There have been many studies that mainly focus on two improvements: reducing the computational time taken to discover the skyline points and returning the most representative set of skyline points to the user [2–9]. The former case is essential because the number of discovered skyline points increases as the number of dimensions of the data increase. Thus, a representative skyline query can discover points that best represent the entire points resulting from the skyline query. Various techniques are used to discover representative skyline points (RSP), such as maximum domination, distance between data, dominant regions, and clustering techniques, e.g., k-means. However, it takes long computational time for existing studies to discover RSP as these studies perform a full scan of the entire data. Moreover, the representativeness of the RSP can be reduced in the process of selecting the k constraint of k-means, desired by the user.

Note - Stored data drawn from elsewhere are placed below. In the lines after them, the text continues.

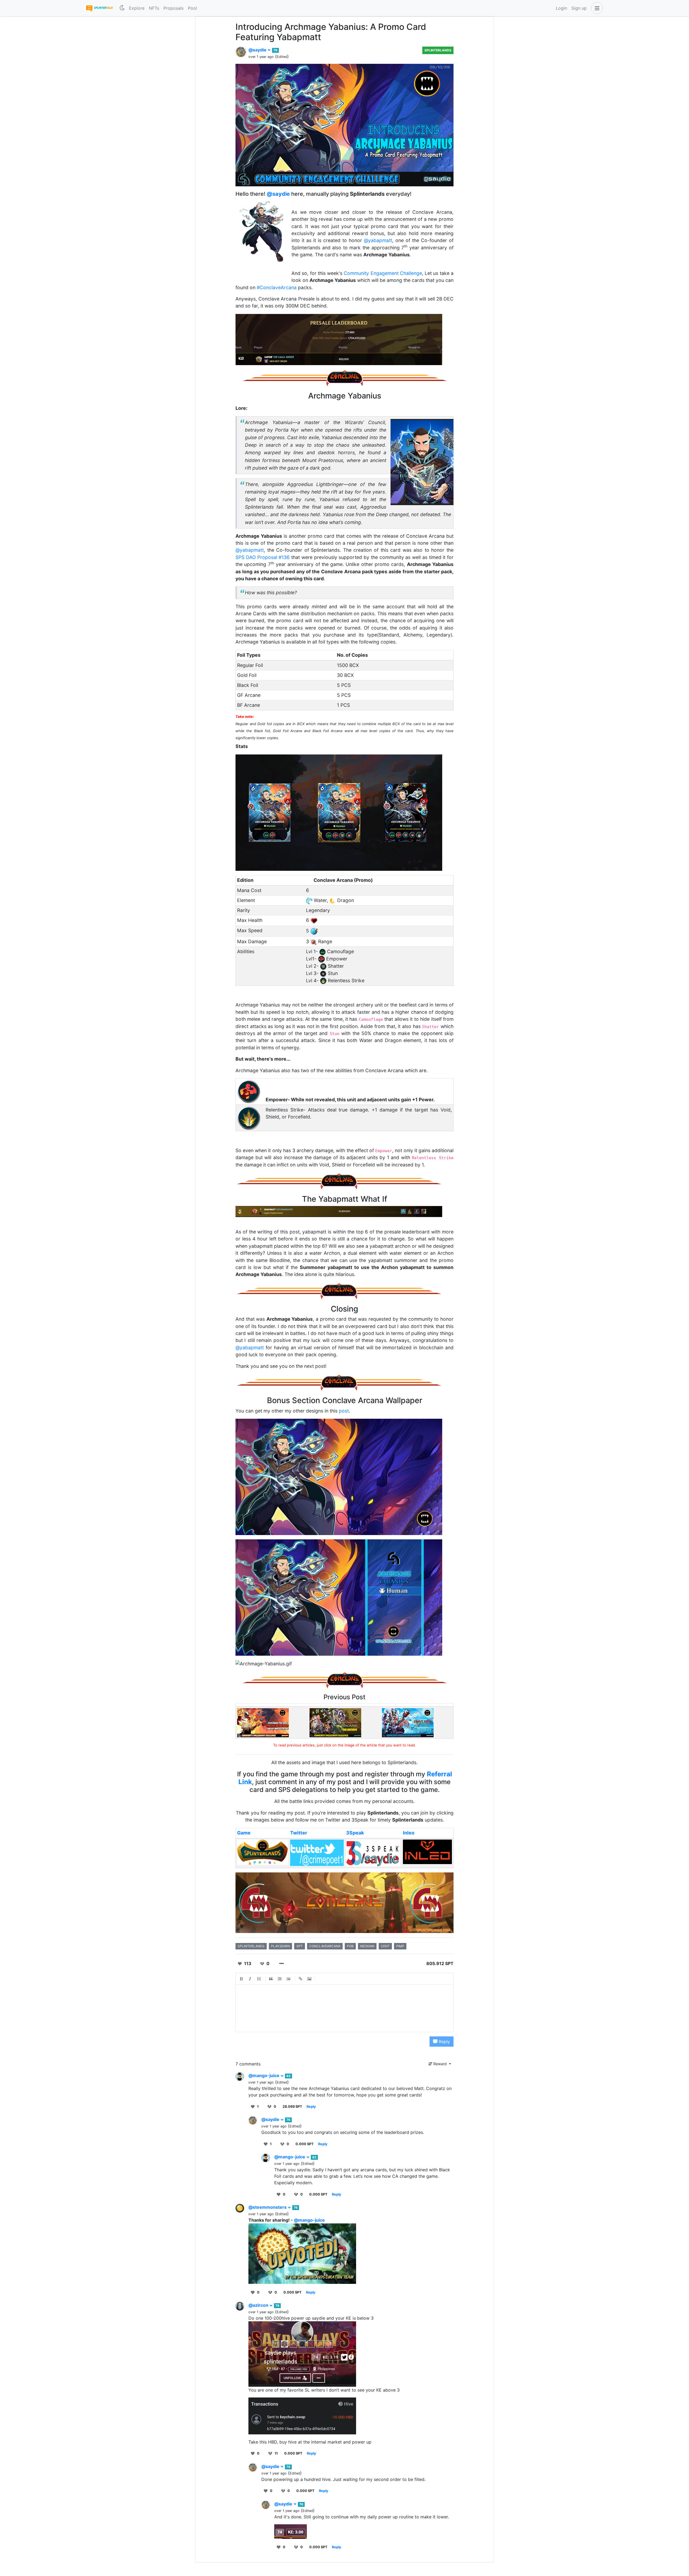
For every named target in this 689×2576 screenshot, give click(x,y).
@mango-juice (264, 2075)
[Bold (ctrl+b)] (241, 1979)
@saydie (258, 50)
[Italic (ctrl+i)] (250, 1979)
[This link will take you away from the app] (263, 1722)
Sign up (579, 8)
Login (561, 8)
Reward (440, 2063)
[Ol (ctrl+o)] (280, 1979)
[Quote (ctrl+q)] (271, 1979)
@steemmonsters (268, 2207)
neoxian (367, 1946)
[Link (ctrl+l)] (300, 1979)
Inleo (408, 1833)
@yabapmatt (378, 240)
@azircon (258, 2305)
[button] (596, 8)
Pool (192, 8)
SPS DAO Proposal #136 (262, 557)
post (344, 1411)
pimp (400, 1946)
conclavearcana (324, 1946)
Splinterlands (437, 50)
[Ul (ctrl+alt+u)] (289, 1979)
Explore (137, 8)
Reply (443, 2041)
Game (244, 1833)
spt (299, 1946)
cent (385, 1946)
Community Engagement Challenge (383, 273)
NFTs (154, 8)
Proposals (173, 8)
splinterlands (251, 1946)
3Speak (355, 1833)
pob (350, 1946)
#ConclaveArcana (277, 287)
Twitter (298, 1833)
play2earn (280, 1946)
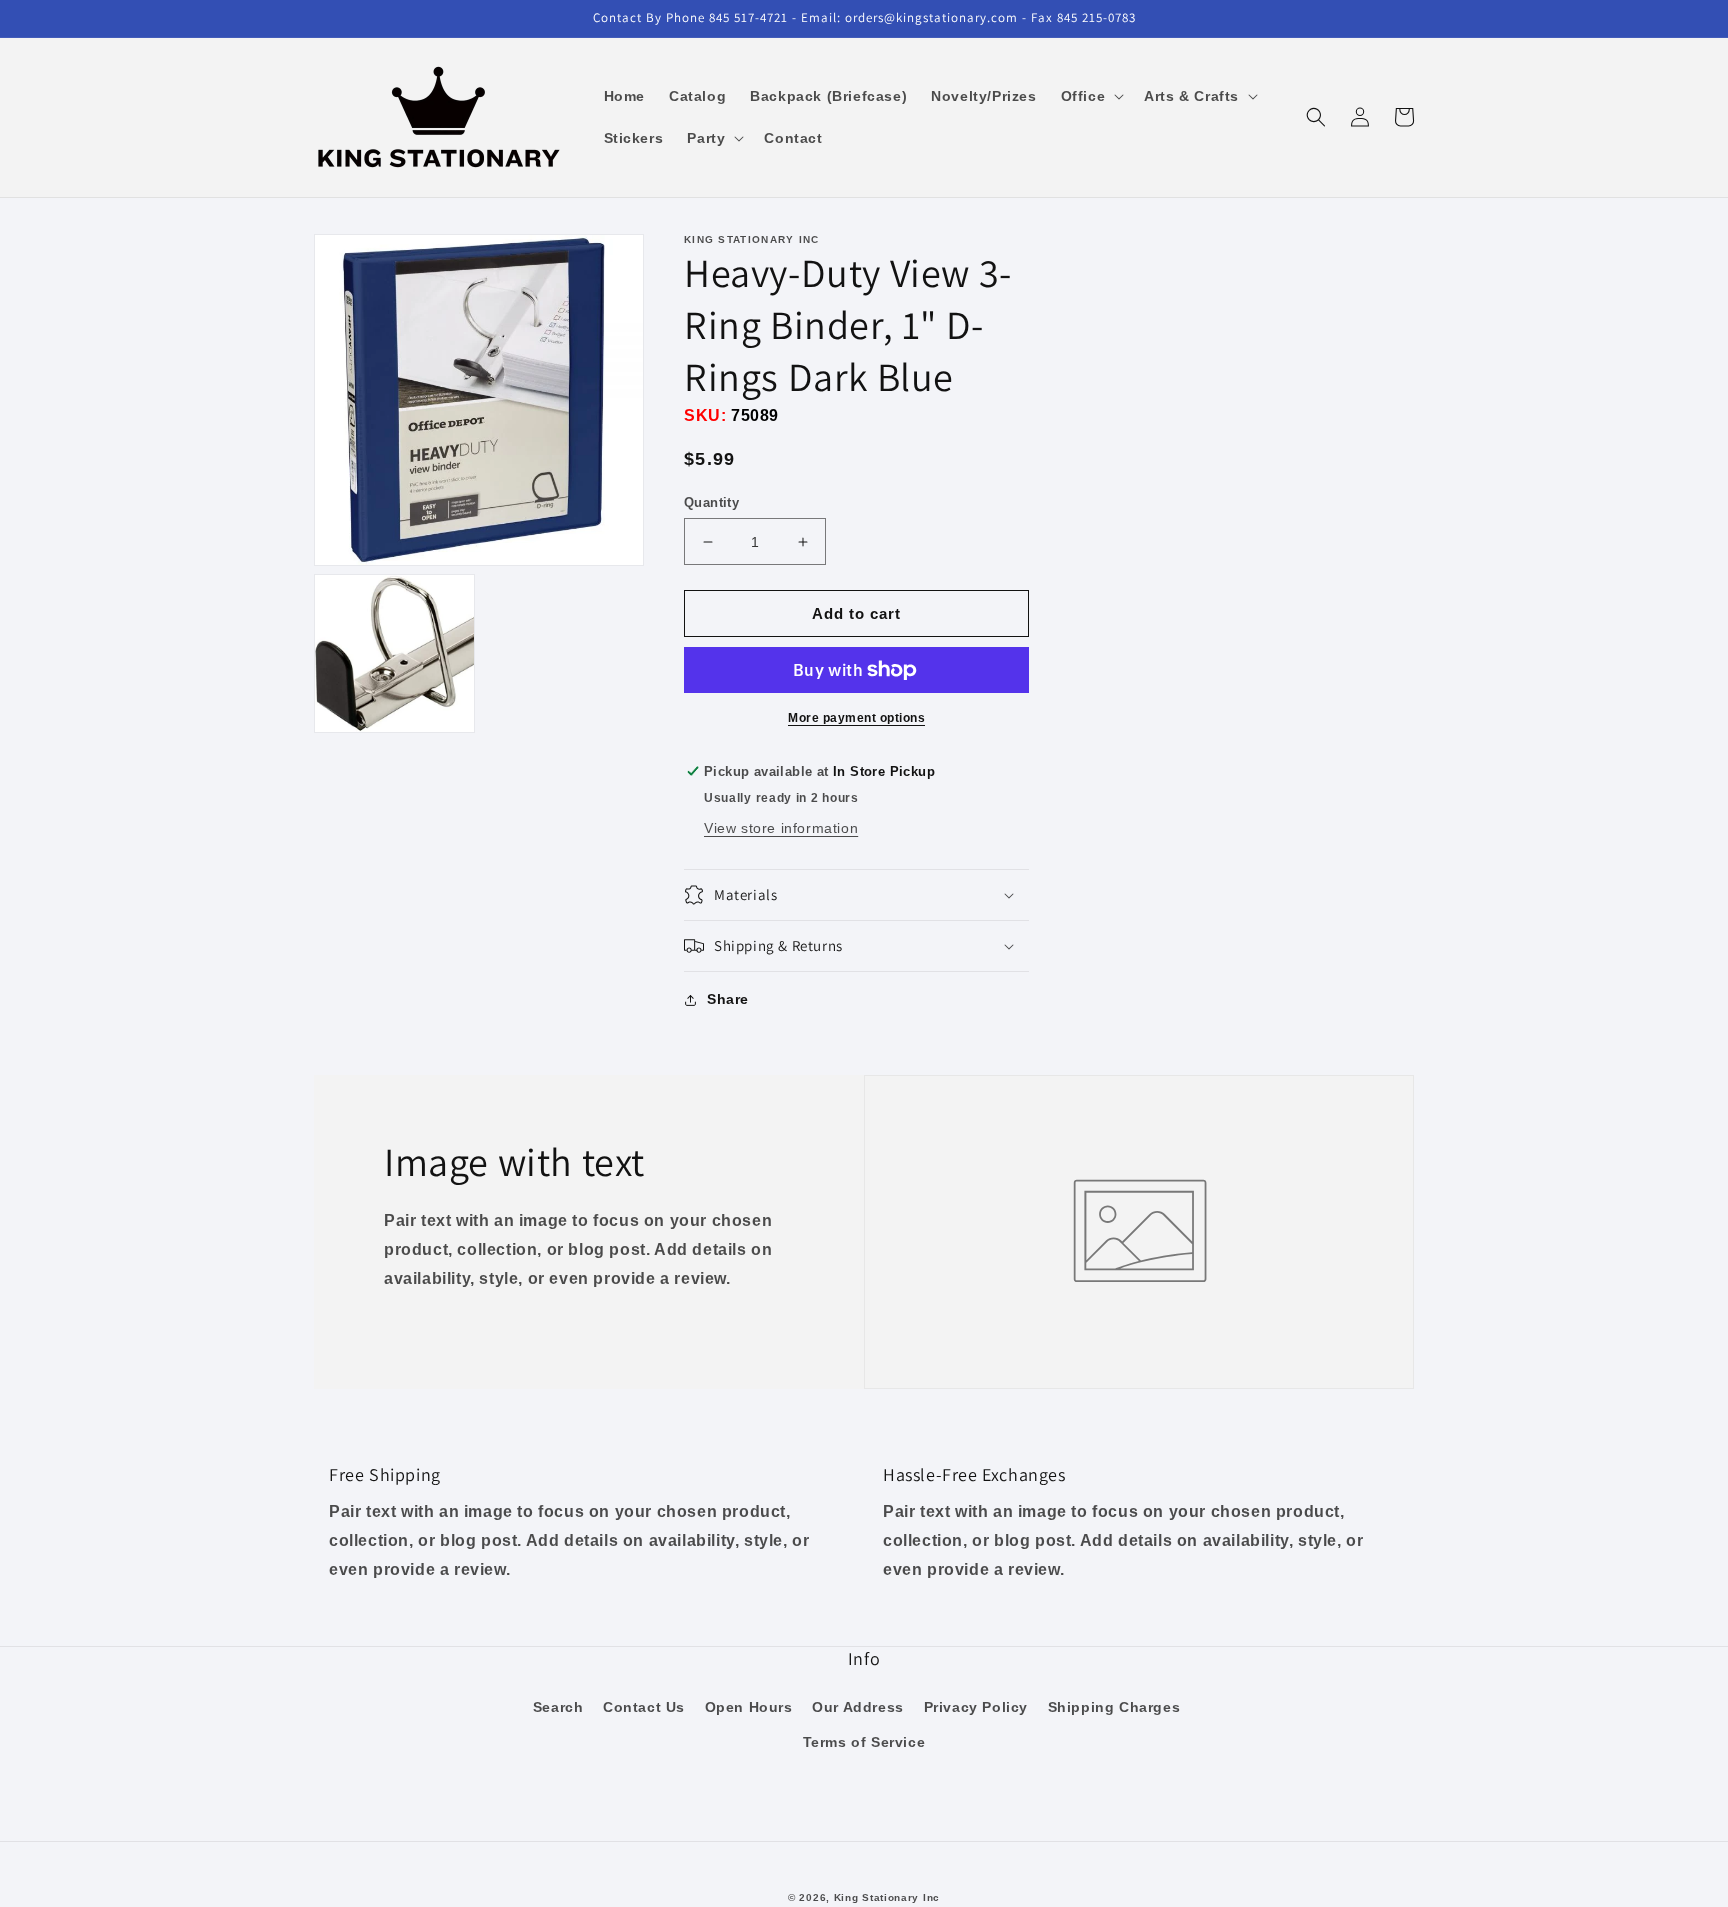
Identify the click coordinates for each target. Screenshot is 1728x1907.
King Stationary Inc (887, 1897)
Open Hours (749, 1707)
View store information (781, 828)
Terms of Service (864, 1742)
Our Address (858, 1707)
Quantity (711, 502)
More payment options (856, 718)
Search (558, 1707)
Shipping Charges (1114, 1707)
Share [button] (728, 999)
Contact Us (644, 1707)
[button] (1091, 96)
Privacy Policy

In this paper, we propose a new Connected Component Clustering based Representative Skyline (3CRS) query that can quickly select RSP compared with existing studies. 3CSR does so by eliminating points that cannot become skyline points early in comparison process using hash index [10], and simultaneously creating clusters that can reflect the characteristics of RSP more efficiently. More precisely, the contributions of the paper are as follows:
-
We use a method to create clusters quickly for finding RSP in high-dimensional data through the hash index and connected component clustering technique [11].
-
We propose a dominating region-based representatives selection scheme for selecting RSPs from clusters obtained through connected component clustering.
-
We show the superiority of the proposed method through a comparison experiment with existing methods using real-world dataset.
The remainder of this paper is organized as follows. In Section II, we discuss the related work. In Section III, we describe the theoretical background of the proposed method. Section IV presents the experimental results. Section V summarizes and highlights the conclusions of the paper.
II. RELATED STUDY
The simple method to discover skyline points is to check dominance in the entire dataset. For example, Borzsonyi et al. [1] proposed Block-Nested Loop (BNL) and Divide-and-Conquer (D&C) skylines. However, these methods do not exploit the characteristics of the monotone order, and thus, cannot efficiently discover the skyline points. Chomicki et al. [2] proposed Sort-Filter-Skyline (SFS). SFS is a method first calculates an entropy score of points in the dataset, and then performs a procedure similar to BNL. As a result, SFS can discover the skyline points with a small number of comparisons. However, this method is still not suitable for quickly discovering the skyline from a large amount of data, as it must perform comparisons on whole data to discover the skyline points. To solve this problem, subsequent studies focused on eliminating the points that cannot become skyline points by using data partitioning technique such as angle-based space partitioning [3] or using indexing technique like BBS [4] and Z-SKY [5].
However, the increase in dimensions and data volume may increase the number of skyline points. Thus, even if the user discovers the skyline points quickly, it is difficult to utilize them. To solve this problem, representative skyline queries methods select the skyline points that are the most representative among the entire skyline point set. Lin et al. [6] proposed a top-k Representative Skyline Point (top-k RSP) that selects the top-k of RSPs that dominate the vast majority of the skyline point set. However, the top-k RSP does not adequately represent the entire skyline points because only a few skylines that are skewed and dominated by the data are selected as RSPs. To solve this problem, Tao et al. [7] proposed a Distance-based Representative Skyline (DRS) that selects k RSPs by applying a cluster distance optimization problem called a k-center. DRS can select a suitable type of RSP according to the distribution of the skyline. However, due to the problem of constant distance calculation to select the most optimal RSP, the proposed method takes long computational time to discovery RSPs. Bai et al. [8] proposed k-Largest dominance skyline (k-LDS) using the dominating region to select RSP from the data stream. The method selects k skyline points with the broadest range of dominating regions from the skyline as RSPs. It has the advantage of faster RSP selection than the previous methods. However, it is not suitable for higher dimensional data due to the scalability problem. In other words, it becomes difficult to detect redundancy of dominating region as dimension increases.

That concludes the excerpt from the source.